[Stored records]
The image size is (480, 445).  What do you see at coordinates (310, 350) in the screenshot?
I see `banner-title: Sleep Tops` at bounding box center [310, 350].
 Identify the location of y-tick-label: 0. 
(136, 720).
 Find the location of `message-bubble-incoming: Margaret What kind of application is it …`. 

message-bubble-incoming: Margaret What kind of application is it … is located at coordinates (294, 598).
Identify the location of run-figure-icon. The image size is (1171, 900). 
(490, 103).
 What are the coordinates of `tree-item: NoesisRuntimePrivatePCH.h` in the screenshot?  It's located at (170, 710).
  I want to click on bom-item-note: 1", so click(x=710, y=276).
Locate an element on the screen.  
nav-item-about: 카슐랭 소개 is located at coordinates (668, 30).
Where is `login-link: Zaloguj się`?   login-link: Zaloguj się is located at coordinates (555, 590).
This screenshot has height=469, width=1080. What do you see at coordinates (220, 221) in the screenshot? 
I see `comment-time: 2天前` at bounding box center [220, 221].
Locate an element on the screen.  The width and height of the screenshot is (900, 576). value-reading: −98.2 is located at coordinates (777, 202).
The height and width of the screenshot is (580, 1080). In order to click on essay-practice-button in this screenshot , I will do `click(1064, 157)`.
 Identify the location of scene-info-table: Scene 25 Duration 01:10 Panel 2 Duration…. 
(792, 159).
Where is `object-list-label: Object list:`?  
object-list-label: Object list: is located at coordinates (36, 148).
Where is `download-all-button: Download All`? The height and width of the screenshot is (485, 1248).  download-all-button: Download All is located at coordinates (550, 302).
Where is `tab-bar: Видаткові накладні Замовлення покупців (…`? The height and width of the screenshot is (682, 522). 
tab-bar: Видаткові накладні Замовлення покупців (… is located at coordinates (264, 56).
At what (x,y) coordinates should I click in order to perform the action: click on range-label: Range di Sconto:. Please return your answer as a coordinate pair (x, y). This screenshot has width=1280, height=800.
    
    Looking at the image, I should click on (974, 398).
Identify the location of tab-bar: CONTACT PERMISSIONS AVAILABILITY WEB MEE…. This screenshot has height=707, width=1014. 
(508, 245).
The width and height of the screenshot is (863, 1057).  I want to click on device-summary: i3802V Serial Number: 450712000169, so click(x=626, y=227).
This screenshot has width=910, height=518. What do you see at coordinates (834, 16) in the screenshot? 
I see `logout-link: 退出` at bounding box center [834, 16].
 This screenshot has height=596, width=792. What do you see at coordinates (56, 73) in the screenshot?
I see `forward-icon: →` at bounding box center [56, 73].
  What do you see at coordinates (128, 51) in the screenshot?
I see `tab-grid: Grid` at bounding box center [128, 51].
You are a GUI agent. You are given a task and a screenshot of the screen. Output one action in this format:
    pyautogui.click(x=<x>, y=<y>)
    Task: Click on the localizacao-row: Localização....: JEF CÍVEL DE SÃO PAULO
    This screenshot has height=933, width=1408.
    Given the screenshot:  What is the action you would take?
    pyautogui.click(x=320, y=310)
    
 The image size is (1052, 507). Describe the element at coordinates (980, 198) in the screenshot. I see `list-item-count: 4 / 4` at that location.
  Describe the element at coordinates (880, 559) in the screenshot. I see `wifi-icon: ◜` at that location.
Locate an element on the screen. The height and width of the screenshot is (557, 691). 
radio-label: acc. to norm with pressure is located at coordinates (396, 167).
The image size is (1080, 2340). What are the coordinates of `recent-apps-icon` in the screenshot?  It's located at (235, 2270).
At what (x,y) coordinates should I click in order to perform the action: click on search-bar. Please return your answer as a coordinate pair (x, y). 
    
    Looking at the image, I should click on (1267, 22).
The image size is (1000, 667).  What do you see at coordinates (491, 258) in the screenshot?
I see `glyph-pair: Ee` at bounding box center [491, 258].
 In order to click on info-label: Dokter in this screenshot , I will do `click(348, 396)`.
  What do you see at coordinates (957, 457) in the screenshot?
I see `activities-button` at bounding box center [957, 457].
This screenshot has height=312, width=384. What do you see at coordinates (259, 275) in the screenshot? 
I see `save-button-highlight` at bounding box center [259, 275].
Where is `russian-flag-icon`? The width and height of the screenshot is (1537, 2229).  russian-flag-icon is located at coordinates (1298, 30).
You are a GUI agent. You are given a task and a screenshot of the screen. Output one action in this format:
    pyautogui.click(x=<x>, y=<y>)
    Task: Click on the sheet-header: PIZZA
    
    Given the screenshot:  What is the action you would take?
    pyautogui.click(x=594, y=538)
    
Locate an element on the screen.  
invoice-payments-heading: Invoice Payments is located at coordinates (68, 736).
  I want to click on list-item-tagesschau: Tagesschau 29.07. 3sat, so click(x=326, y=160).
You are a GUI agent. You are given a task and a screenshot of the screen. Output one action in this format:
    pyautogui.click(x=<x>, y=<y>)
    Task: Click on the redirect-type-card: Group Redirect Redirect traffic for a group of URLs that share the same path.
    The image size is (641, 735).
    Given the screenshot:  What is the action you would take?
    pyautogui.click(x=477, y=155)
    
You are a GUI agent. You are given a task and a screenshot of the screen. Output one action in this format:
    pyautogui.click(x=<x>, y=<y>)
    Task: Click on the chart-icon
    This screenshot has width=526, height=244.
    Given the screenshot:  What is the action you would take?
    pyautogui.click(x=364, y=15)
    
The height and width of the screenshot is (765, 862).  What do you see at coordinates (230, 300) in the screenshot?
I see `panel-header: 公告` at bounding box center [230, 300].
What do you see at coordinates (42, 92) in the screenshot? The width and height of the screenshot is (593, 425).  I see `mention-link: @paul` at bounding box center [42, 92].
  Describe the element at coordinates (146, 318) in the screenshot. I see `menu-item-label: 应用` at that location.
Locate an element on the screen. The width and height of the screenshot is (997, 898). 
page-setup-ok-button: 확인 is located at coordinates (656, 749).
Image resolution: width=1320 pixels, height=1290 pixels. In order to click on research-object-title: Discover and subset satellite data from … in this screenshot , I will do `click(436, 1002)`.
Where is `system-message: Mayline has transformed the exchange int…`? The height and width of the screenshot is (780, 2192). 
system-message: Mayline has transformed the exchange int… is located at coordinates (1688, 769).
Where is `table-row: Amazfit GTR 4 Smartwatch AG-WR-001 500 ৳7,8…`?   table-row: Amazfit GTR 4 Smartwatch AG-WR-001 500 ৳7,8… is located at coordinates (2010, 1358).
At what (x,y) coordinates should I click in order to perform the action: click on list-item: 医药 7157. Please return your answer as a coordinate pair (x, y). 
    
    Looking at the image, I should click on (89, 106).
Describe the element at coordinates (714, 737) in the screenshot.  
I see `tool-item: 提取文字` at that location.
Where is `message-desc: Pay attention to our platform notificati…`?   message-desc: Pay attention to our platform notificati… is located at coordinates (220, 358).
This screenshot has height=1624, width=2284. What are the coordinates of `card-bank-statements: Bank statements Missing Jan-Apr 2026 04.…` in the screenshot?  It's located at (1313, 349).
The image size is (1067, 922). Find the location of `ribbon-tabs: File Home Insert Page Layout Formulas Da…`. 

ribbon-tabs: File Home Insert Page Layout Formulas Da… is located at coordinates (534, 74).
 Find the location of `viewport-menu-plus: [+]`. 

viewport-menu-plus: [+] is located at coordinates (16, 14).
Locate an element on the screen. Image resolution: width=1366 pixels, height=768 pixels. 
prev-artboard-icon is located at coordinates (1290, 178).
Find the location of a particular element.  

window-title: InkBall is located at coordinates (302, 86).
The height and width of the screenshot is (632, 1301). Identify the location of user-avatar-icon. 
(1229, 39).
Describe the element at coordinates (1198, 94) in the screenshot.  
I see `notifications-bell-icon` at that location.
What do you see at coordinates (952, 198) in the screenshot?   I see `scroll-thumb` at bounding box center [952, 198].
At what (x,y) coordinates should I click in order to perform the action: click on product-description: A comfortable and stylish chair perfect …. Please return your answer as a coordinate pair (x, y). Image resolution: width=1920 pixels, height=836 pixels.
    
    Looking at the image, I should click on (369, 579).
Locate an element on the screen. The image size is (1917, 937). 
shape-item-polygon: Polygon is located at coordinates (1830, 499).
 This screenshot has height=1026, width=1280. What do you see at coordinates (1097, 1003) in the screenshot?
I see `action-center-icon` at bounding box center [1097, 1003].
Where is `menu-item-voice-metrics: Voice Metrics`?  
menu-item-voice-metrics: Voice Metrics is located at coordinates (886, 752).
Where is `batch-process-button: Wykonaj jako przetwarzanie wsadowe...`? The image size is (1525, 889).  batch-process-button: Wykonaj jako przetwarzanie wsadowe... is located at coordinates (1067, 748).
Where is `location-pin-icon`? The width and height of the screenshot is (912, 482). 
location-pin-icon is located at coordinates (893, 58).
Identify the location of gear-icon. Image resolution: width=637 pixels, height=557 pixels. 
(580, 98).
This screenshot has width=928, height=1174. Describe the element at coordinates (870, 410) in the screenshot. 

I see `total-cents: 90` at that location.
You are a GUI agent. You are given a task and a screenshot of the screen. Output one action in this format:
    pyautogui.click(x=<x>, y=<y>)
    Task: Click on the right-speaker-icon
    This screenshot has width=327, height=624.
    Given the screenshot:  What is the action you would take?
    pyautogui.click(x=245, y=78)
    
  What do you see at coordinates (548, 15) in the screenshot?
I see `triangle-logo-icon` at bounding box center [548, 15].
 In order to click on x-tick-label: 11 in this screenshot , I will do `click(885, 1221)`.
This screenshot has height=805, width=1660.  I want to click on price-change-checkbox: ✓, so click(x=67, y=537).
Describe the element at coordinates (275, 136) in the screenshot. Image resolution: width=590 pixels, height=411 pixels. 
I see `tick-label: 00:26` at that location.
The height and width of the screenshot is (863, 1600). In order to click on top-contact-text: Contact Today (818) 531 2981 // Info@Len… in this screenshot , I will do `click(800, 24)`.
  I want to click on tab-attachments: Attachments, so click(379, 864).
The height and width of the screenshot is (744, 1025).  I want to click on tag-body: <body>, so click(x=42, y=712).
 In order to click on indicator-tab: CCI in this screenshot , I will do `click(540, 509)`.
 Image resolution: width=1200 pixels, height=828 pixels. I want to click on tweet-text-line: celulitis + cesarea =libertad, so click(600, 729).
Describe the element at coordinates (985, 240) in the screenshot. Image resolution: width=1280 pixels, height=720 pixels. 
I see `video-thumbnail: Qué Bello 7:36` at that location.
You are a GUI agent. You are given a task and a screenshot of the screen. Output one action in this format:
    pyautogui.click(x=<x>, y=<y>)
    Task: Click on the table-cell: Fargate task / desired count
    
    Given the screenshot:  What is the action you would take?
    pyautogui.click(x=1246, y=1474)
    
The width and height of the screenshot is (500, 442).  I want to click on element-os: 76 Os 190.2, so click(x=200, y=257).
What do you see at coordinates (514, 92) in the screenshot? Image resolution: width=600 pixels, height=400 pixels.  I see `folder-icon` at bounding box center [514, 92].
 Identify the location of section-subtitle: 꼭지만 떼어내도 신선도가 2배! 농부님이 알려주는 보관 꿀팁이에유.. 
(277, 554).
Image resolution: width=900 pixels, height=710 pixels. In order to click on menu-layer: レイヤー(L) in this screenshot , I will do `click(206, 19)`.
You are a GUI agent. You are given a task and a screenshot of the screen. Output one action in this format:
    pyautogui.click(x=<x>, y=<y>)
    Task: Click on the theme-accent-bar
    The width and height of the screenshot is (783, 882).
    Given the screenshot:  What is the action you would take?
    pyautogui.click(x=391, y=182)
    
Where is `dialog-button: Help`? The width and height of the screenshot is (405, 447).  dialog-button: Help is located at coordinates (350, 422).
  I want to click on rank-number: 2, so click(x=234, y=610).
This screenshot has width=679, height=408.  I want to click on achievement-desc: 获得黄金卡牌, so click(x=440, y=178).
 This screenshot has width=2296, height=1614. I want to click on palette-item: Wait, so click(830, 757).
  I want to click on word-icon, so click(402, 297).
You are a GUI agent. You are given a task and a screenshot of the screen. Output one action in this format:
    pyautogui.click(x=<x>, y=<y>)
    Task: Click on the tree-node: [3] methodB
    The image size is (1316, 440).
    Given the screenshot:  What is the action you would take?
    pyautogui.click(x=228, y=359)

▶ _Job_:
Copy the records word for word, starting at the beginning and ending with the line that contains "at (170, 710).", including that line.

▶ _Result_:
The image size is (480, 445).  What do you see at coordinates (310, 350) in the screenshot?
I see `banner-title: Sleep Tops` at bounding box center [310, 350].
 Identify the location of y-tick-label: 0. 
(136, 720).
 Find the location of `message-bubble-incoming: Margaret What kind of application is it …`. 

message-bubble-incoming: Margaret What kind of application is it … is located at coordinates (294, 598).
Identify the location of run-figure-icon. The image size is (1171, 900). 
(490, 103).
 What are the coordinates of `tree-item: NoesisRuntimePrivatePCH.h` in the screenshot?  It's located at (170, 710).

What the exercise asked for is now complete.